Christ melihat jam melingkar di tangannya menunjukkan pukul 12.10 menit, “Sepertinya, obrolan kita lebih nyaman kalau kita sambil lunch.”

“Tidak bisa, karena saya masih banyak kerjaan.”

Christ mengangguk paham, ia menatap iris mata bening itu dia mengambil sesuatu dari dompetnya, “Saya mengambil ini dari tas anda, saat malam di mana saya dan kamu berada di kamar hotel bersama saya,” Christ menyerahkan kartu itu dari dompetnya.

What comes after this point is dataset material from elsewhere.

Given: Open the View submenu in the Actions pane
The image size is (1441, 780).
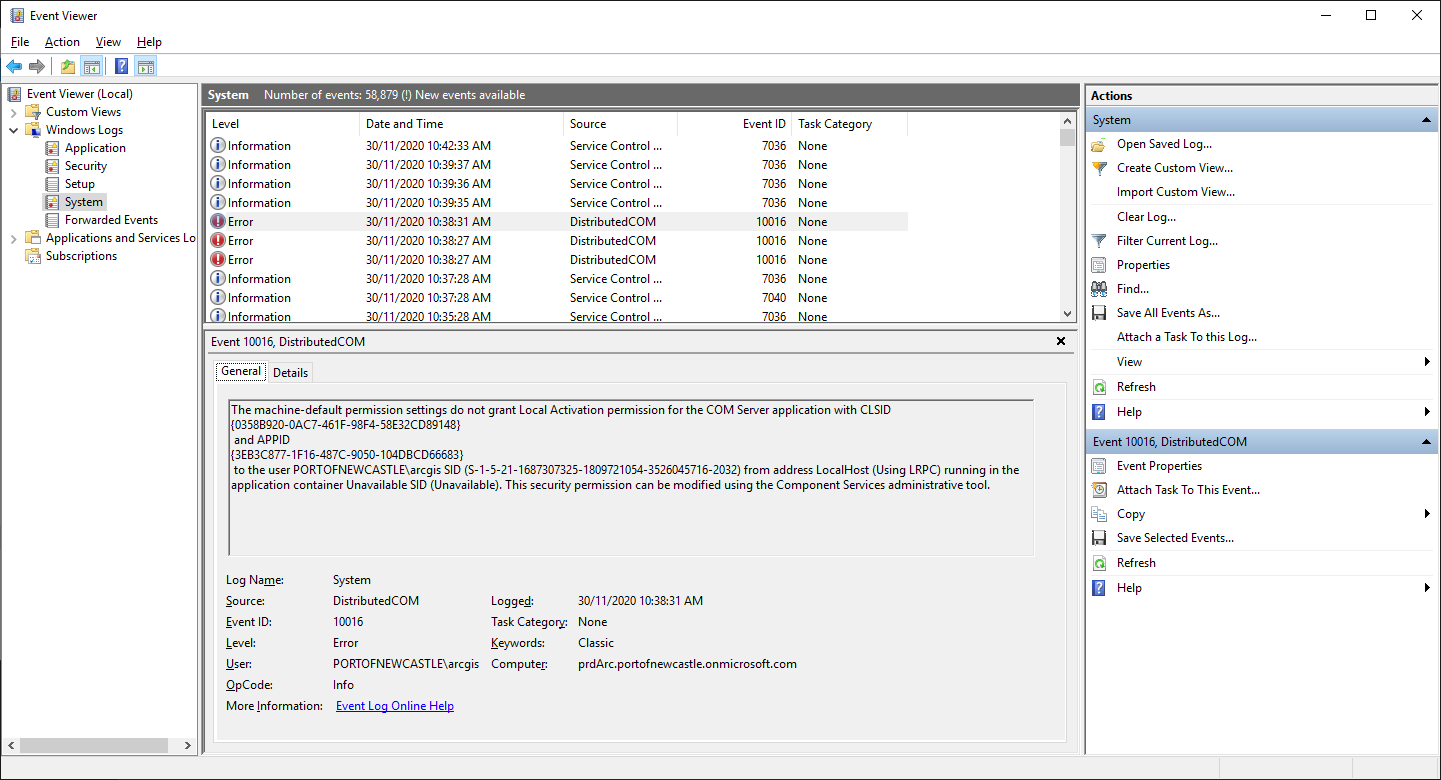Looking at the screenshot, I should [x=1129, y=361].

Mata Lovi melotot, ia melihat kartu namanya di letakan di meja, sementara Christ tersenyum penuh arti, “Apa kamu ingat,” Christ menggantungkan kalimatnya.

“Saya yakin kamu ingat saya. Saya ada beberapa foto yang saya simpan di galeri ponsel saya saat kita di ranjang yang sama. Mungkin kamu akan ingat kejadian malam itu,” ucap Christ lagi.

“Maksud kamu?”

“Kamu tahu maksud saya,” ucap Christ tersenyum culas.

Lovi gugup luar biasa, ia melihat kilatan mata tajam yang tidak terbantahkan dari pria itu. Pria itu bukan siapa-siapanya, kenapa berani sekali mengancamnya. Ia seperti wanita tidak berdaya, dari tatapan itu mengatakan TURUTI atau SABAR. Tentu pilihan yang sulit. Ia ingat dalam keadaan bangun ia hanya mengenaka bra dan celana dalam di selimut yang sama. Apa pria itu menyimpan foto vulgarnya, dan mengancam menyebarkan ke media.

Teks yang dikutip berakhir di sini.